La Fórmula Uno enlodada en el caso Epstein: los correos y reuniones que salpican a Ecclestone, Stroll y la cúpula del paddock
Documentos revelan nexos entre Epstein y figuras clave de la máxima categoría del automovilismo mundial

Durante años, la Fórmula 1 ha cultivado una narrativa de velocidad, innovación y capital global. Sin embargo, la más reciente publicación de documentos del Departamento de Justicia de Estados Unidos reabre un capítulo incómodo. En cientos de páginas aparecen intercambios, envíos y referencias que conectan a Jeffrey Epstein con algunos de los nombres más influyentes del paddock.
Los archivos no formulan acusaciones penales nuevas contra ejecutivos del deporte motor. Tampoco establecen vínculos directos en todos los casos. Lo que sí exhiben es una red de contactos que se movía en los mismos círculos financieros y sociales donde la F1 consolidó su expansión comercial durante las últimas dos décadas.
El eje Ecclestone y el negocio de Silverstone
El nombre más resonante es el de Bernie Ecclestone, arquitecto del modelo comercial moderno de la F1 y director del Formula One Group hasta su venta a Liberty Media en 2017.
Un recibo de mensajería fechado en julio de 2001 documenta el envío de un paquete por parte de Epstein a Ecclestone. Años después, en 2011, correos electrónicos muestran conversaciones donde Epstein lideraba un consorcio interesado en adquirir Silverstone Circuit, sede histórica del Gran Premio británico. En esos intercambios aparece también el político británico Peter Mandelson.
El intento de compra no prosperó y el British Racing Drivers’ Club mantuvo el control del circuito. La relevancia del episodio radica menos en la operación fallida y más en la evidencia de interlocución directa entre el financista y la cúpula del automovilismo mundial.
Ecclestone, hoy de 95 años, ya había enfrentado controversias recientes tras declararse culpable de fraude fiscal en 2022 y aceptar el pago de más de 803 millones de dólares para evitar prisión. Su historial amplifica el escrutinio público.

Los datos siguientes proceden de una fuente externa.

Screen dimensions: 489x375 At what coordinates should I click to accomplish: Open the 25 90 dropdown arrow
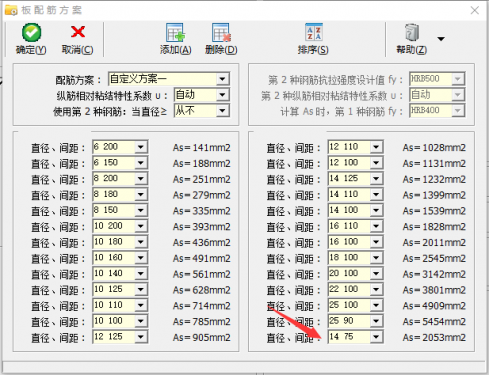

Stroll y el puente con el paddock actua
A diferencia de Ecclestone, Lawrence Stroll mantiene un rol activo como propietario de Aston Martin F1 Team. Los documentos registran un envío similar al recibido por Ecclestone y correos donde se menciona su posible asistencia a cenas organizadas por Epstein en Nueva York.
En 2003, mensajes de Ghislaine Maxwell describen una cena con 24 invitados, entre ellos Stroll y Mandelson. Años después, en 2014, Epstein consultó a su piloto privado sobre la posible compra de un avión vinculado al empresario canadiense.
No hay evidencia en los archivos de transacciones ilícitas relacionadas con la F1. El patrón que emerge es el de coincidencias en redes de alto patrimonio donde convergen inversión, hospitalidad y política.
Briatore y la constelación de escándalos
Flavio Briatore, exjefe de Renault y figura central del escándalo Crashgate, también aparece en correspondencia con Epstein. Correos de 2005 y 2010 sugieren mensajes y posibles reuniones. En uno de ellos, el financista lo llama “mi amigo italiano”.
Briatore ya había sido expulsado de la F1 de por vida por su papel en Crashgate antes de que la sanción fuera revertida. Su historial turbulento refuerza la percepción de una élite deportiva acostumbrada a moverse en zonas grises regulatorias.
Jean Todt, Irvine y el alcance institucional
El nombre de Jean Todt, expresidente de la FIA, surge en intercambios de 2013 y 2017. Un diplomático francés preguntó a Epstein si conocía al entonces jefe del organismo rector. Años después, Todt envió un mensaje al financista mencionando a un amigo común.
La aparición de Eddie Irvine, e subcampeón mundial con Ferrari en 1999, es más tangencial. Maxwell lo menciona en correos relacionados con entradas para un concierto y contactos en Irlanda. Poder, reputación y gobernanza
La F1 se ha transformado en un activo global valorado en miles de millones bajo el control de Liberty Media. Su gobernanza depende de la credibilidad institucional de la FIA y de la percepción de transparencia en sus relaciones comerciales.

Los documentos no prueban conspiraciones deportivas. Lo que exhiben es la proximidad entre un delincuente condenado y actores influyentes del automovilismo. En un ecosistema donde patrocinadores, gobiernos y fondos soberanos invierten cifras récord, la gestión reputacional se vuelve tan estratégica como la aerodinámica.
La publicación de estos archivos no altera resultados en pista ni campeonatos históricos. Pero sí recuerda que el deporte de élite opera en una red de capital y relaciones personales donde los límites éticos pueden volverse difusos.
En el paddock, la velocidad lo domina todo. Fuera de él, los archivos avanzan sin cronómetro y obligan a la industria a responder preguntas que no se resuelven con una bandera a cuadros.